What to do? My husband wants me to be superior to him in every thing, and behaves like I did favour to him by marrying him. My parents made me marry him due to his good job and career. He loves me a lot, but encourages me to wear high heel which makes me look like a giant in front of him and he holds my arm like. In addition, he encouraged me for higher studies and helped me to get job in his company as his boss. After jump in my career, he got too possessive for me, and all the time at home looks for my attention. He is a very good in personal and private life except that he wants me to control everything including him. I have a feeling that he purposely married me and made me study for 5 years to higher degree than him. Although, he loves me a lot like crazy, but I feed bad when he gets upset like a woman and I need to pampers him to make him smile. Sometime I feel pity about him that he took my role of dependent wife, and don't hesitate crying in front of me. His possessiveness makes me angry sometime and I push him to wall in anger, but he seems to have no problem with me overpowering him.
STRANGE..!!! Its ok pry..now with ur authority assign him some tasks which make him feel like a head of the family.. For eg, tell him to plan ur monthly finance..and follow his plans... Order him to b protective wen u go out.. But from some angle...u looking lyk a very lucky women..but I undstd u got irritated by that behaviour... Whatever u want him to do and howevr u want him to b...order him that thing with ur authority.. Always remind him that he is the head of the family
Thanks for your reply. Because I am busy with my career, I have passed him many of the jobs esp monthly finance management. We never got situation outside for him to protective. In reality, I feel myself lucky, but only get irritated sometime when he asks for attention when I am working for urgent office work. There is not a single day when I don't remind him that he is a husband... but in reply he says that yes he is husband who feels proud that all husbands job is handled by wife... I feel very impressed with his sweet walk... he is such a sweet person that I never thought of...
Thanks for your quick reply. Can you suggest me some way to ask him to behave with to be more protective husband? I don't know the reason he choose me for marriage even when I was standing 2inch taller and much stronger than him. That time my parents and I accepted the relation because of his high profile career. He insists me to wear very high heel. Even without heel, he only has an option to hold my hand outside... I feel upset with my mature and older look (because of my height) sometime... he doesn't fee embarrass at moments some clients think him as my assistant, and moments in parties when people see me in saree and think me as his elder sister or aunty . How can I make him behave protective for me with this case?
Thanks for your quick reply. Can you suggest me some way to ask him to behave with to be more protective husband? I don't know the reason he choose me for marriage even when I was standing 2inch taller and much stronger than him. That time my parents and I accepted the relation because of his high profile career. He insists me to wear very high heel.
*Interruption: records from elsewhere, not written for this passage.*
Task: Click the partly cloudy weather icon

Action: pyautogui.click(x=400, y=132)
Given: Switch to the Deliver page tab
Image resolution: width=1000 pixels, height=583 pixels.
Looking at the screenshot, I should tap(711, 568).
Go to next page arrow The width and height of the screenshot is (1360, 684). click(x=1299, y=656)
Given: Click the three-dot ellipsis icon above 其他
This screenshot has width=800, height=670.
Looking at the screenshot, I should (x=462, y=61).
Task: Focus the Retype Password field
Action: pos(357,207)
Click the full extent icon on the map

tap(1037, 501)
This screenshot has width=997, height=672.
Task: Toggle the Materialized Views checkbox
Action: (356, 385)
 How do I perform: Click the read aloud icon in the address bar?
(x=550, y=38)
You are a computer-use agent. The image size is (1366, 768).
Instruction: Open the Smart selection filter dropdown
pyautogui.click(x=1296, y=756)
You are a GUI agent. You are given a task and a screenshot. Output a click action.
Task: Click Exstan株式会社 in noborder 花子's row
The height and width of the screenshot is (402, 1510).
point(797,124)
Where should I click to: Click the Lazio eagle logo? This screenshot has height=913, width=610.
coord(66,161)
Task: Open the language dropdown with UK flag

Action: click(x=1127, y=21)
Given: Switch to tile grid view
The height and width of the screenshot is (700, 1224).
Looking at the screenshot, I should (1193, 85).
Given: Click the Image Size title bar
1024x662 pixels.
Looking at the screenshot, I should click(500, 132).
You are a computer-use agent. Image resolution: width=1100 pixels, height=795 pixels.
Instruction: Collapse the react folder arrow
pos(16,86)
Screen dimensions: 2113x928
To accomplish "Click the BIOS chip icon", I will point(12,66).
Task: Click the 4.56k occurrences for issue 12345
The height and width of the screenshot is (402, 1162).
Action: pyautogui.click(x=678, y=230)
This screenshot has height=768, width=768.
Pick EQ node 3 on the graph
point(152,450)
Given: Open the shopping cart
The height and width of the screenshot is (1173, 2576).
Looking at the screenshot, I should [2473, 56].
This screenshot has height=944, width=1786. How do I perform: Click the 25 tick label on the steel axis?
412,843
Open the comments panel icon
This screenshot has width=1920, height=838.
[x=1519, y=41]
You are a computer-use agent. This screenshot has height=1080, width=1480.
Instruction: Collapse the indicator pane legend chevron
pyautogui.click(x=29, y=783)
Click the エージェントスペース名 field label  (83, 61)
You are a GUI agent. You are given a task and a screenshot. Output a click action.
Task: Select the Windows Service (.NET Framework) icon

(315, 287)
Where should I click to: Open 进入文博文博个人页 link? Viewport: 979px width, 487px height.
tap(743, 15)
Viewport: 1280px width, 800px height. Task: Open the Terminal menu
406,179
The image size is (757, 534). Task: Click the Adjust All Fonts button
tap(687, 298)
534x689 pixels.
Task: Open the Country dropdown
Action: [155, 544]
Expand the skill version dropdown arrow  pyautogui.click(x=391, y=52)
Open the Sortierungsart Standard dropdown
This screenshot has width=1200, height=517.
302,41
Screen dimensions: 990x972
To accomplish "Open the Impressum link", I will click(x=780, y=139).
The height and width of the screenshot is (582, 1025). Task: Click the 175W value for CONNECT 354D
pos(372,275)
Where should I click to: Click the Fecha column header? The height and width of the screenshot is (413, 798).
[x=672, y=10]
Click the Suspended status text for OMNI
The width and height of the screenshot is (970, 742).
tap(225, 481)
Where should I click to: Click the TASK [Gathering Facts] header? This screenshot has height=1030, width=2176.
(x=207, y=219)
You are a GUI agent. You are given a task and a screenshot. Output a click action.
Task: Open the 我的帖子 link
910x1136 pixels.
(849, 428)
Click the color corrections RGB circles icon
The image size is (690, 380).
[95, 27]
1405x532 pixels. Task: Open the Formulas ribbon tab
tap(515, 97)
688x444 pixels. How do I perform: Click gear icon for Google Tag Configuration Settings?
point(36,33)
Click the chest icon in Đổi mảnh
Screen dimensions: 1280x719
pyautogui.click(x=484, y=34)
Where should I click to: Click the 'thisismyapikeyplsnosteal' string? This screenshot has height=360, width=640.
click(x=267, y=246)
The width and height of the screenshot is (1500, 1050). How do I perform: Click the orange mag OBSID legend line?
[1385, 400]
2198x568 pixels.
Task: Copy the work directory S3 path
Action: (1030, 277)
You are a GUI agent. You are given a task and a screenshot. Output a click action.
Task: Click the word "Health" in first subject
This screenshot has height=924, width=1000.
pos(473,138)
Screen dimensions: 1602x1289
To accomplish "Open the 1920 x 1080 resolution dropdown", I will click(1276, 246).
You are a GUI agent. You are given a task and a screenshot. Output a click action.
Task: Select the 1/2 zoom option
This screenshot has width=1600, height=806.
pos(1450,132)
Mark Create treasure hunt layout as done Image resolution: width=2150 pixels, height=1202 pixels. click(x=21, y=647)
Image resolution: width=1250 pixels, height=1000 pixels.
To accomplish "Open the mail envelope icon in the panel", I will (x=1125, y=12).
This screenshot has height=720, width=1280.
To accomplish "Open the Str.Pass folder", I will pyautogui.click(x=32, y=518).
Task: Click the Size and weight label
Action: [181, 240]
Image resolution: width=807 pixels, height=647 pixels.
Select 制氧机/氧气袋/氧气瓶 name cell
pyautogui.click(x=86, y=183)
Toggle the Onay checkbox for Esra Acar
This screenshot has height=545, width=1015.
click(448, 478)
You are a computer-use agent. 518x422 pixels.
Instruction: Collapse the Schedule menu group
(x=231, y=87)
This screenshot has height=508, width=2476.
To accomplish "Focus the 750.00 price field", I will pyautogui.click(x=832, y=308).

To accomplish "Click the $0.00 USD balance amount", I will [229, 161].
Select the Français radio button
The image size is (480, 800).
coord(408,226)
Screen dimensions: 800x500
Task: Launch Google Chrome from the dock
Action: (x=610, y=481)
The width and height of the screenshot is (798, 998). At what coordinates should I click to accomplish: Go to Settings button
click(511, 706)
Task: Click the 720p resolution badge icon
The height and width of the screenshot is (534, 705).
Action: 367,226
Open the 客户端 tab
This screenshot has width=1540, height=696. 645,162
Even without heel, he only has an option to hold my hand outside... I feel upset with my mature and older look (because of my height) sometime... he doesn't fee embarrass at moments some clients think him as my assistant, and moments in parties when people see me in saree and think me as his elder sister or aunty . How can I make him behave protective for me with this case?
It means you are trying to be his husband, and he is trying to be your wife both physically, emotionally and socially. Mixed roles are fine, as long as you both remain the same personalities (as man and woman) in all the aspects except for a few adjustments such as he supports you in the house, and you being his boss at office. But his emotional dependency on you, and longings as a wife, and his reactions afterwards are bit strange. On the other hand, you enjoying your role as a superior in his office, and treating him like a wife (not sure from where I read that, but your post tells me the same somehow: sorry if I am wrong) is not great either. A balanced family needs reasonable couples. Seriously, there are some red flags. Your husband wants a mother or an elder sister out of you, and not a wife. He acts like a small or teen boy, who would find comfort at the presence of his protective mom Somehow the way your husband behaves sounds unreasonable for me.